Opéras Kurt Weill américain à Bâle
Opéras

Kurt Weill américain à Bâle

07/11/2022
Ingo Höhn

Theater Basel, 29 octobre

Liza Elliott, femme d’affaires très en vue, directrice du magazine de mode Allure, se retrouve brutalement en proie à une totale indécision, autant en ce qui concerne sa vie professionnelle que sentimentale. Seul recours possible, des séances de psychanalyse, où elle raconte successivement ses rêves, voire les souvenirs de son enfance malheureuse…

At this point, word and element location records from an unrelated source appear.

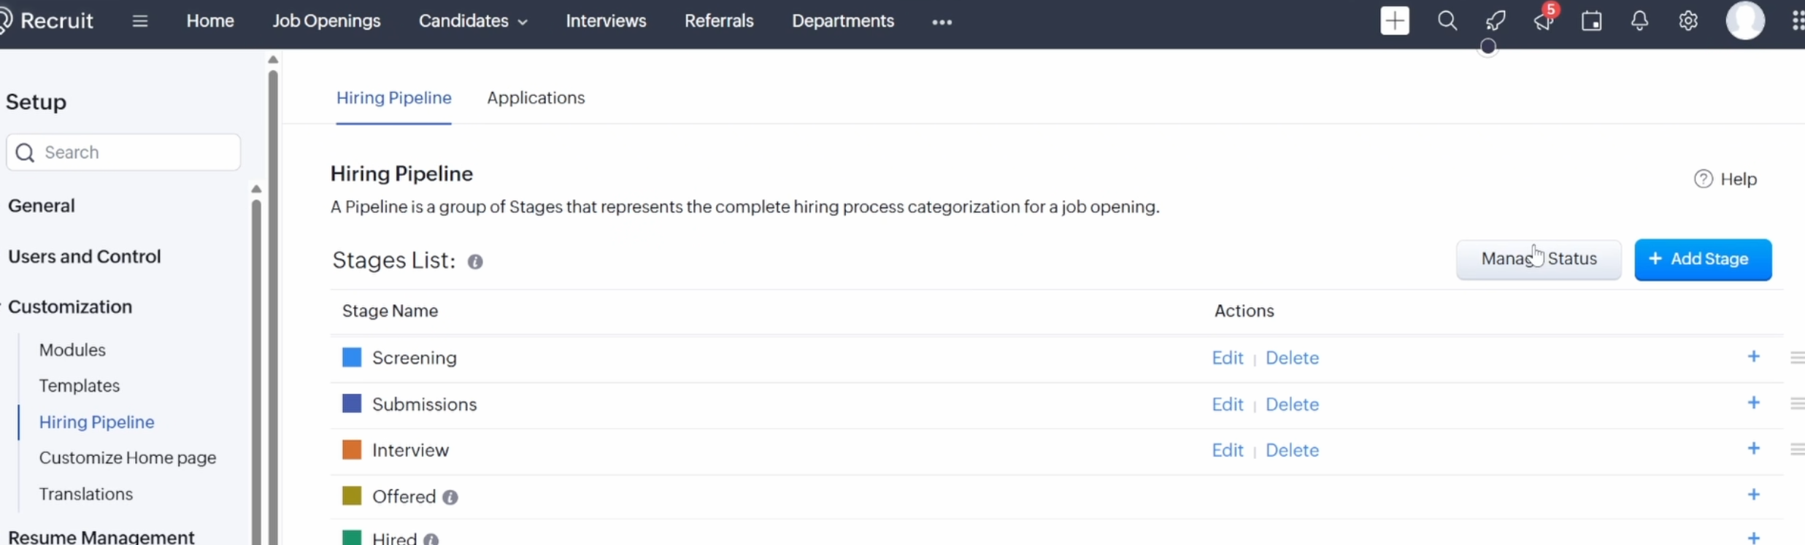Click the quick-create plus icon in top bar

[x=1394, y=21]
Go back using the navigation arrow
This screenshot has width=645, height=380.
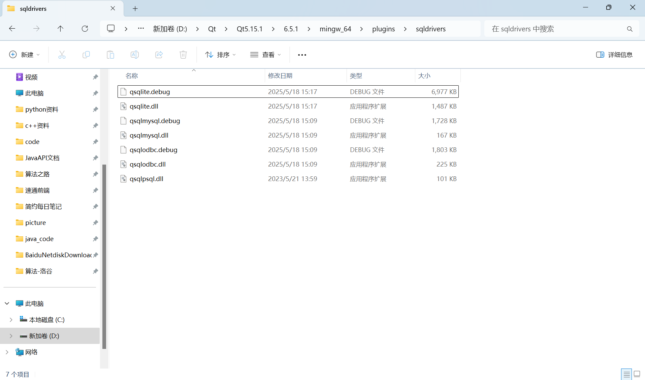coord(12,29)
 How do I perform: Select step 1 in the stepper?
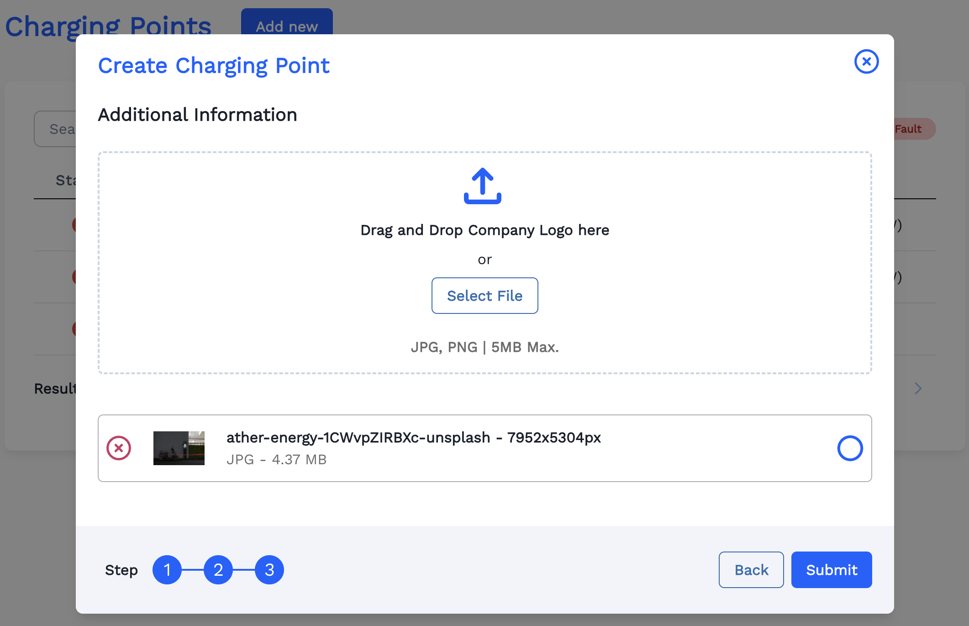168,570
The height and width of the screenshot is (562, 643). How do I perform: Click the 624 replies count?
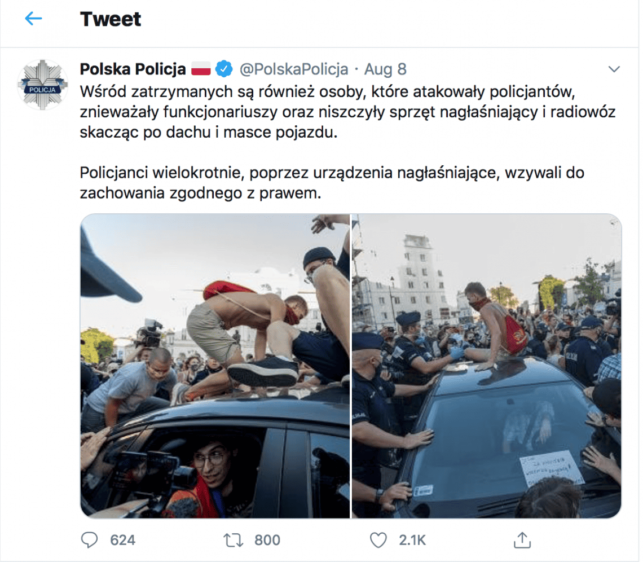pyautogui.click(x=122, y=540)
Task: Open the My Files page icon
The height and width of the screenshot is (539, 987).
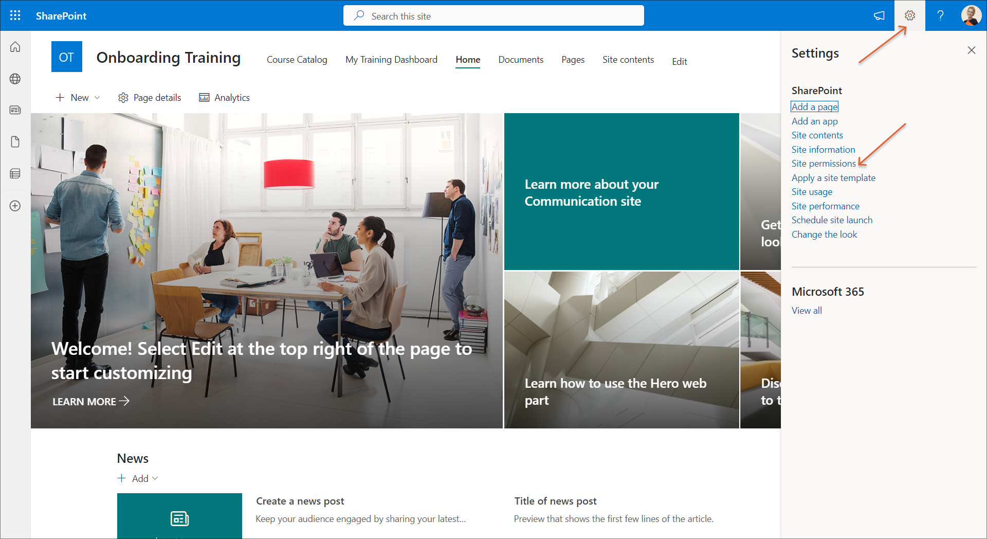Action: click(15, 142)
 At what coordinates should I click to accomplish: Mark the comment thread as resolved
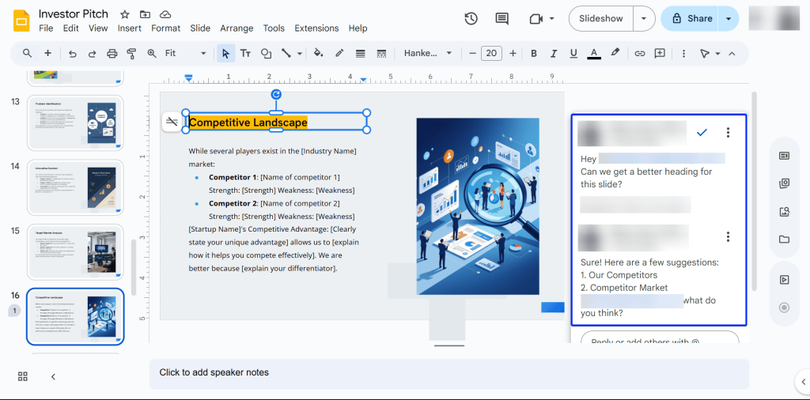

À l’exception des fragments épars d’une chanson, qui émergent au fil de ces entretiens, et finiront par s’assembler sous la forme du célèbre « My Ship » final, toute la musique de Lady in the Dark se trouve ainsi regroupée en trois longs rêves (Glamour Dream, Wedding Dream et Circus Dream) – en somme, les trois actes d’une opérette, qui pourraient chacun avoir une existence indépendante.

C’est là l’un des charmes les plus surprenants de la pièce : ces passages du théâtre parlé à une musique continue, qui ouvrent tout à coup des perspectives beaucoup plus vastes, sans que l’on perde le fil d’une action qui reste chronologique et bien construite. L’anxiété chronique de l’héroïne, telle qu’elle est récapitulée dans « The Saga of Jenny », autre moment clé, finira par se résoudre, quand les bribes de la chanson « My Ship », présentes en filigrane un peu partout, s’assembleront enfin dans le bon ordre.

Avec pour atouts ce livret très original, signé par le scénariste et metteur en scène Moss Hart, qui s’était inspiré là de ses propres séances de psychanalyse, les « lyrics » percutants d’Ira Gershwin et, bien sûr, la musique de Kurt Weill (1900-1950), compositeur caméléon qui s’était adapté aux exigences de Broadway avec une aisance déconcertante, Lady in the Dark reste un bijou particulier dans l’histoire de la comédie musicale américaine. À tel point que l’ouvrage, créé en 1941, et joué à l’époque pendant près de cinq cents représentations, s’est plutôt installé aujourd’hui, a fortiori depuis la publication d’une bonne édition critique, sur de nombreuses scènes d’opéra.

À Bâle, le choix d’une distribution composée surtout d’acteurs venant du théâtre parlé, nous ramène à une tradition plus authentique, avec toutes les limites que cela peut comporter. Hormis le jeune baryton Jan Rekeszus, dans le rôle du bellâtre Randy Curtis, voix fluette mais élégante, personne ne chante vraiment bien, et tout le monde doit bénéficier d’une amplification pour franchir la barrière sonore d’un orchestre relativement riche, dirigé par Thomas Wise avec une belle ampleur symphonique.

En revanche, la présence scénique et l’abattage de tous sont très convaincants, à commencer par la performance de l’actrice Delia Mayer, qui assume de bout en bout les exigences physiques de Liza Elliott, à défaut d’en avoir toute la voix. Excellent, aussi, Stefan Kurt en Russell Paxton, rôle essentiellement parlé, mais qui inclut le redoutable « Tschaikowsky », brévissime moment de délire, où il faut énumérer à la file le nom de cinquante compositeurs russes en moins de quarante secondes !

Mise en scène brillante de Martin G. Berger, mais sans divan de psychanalyse pour l’héroïne qui, à ces moments, fait simplement face à la salle, avec les interventions du thérapeute (ici féminin) en voix « off ». L’univers de la mode devient tout à fait contemporain, avec de nombreuses références au film Le Diable s’habille en Prada (The Devil Wears Prada, 2006), réalisé par David Frankel, voire des clins d’œil appuyés à une fluidité des genres bien moderne. Quant aux séquences de rêve, elles croulent, comme il se doit, sous les paillettes, les fleurs et les effets de machinerie les plus divers.

Dommage simplement qu’une traduction allemande, certes difficilement évitable, dénature un peu trop l’ensemble de ce spectacle joyeusement atypique.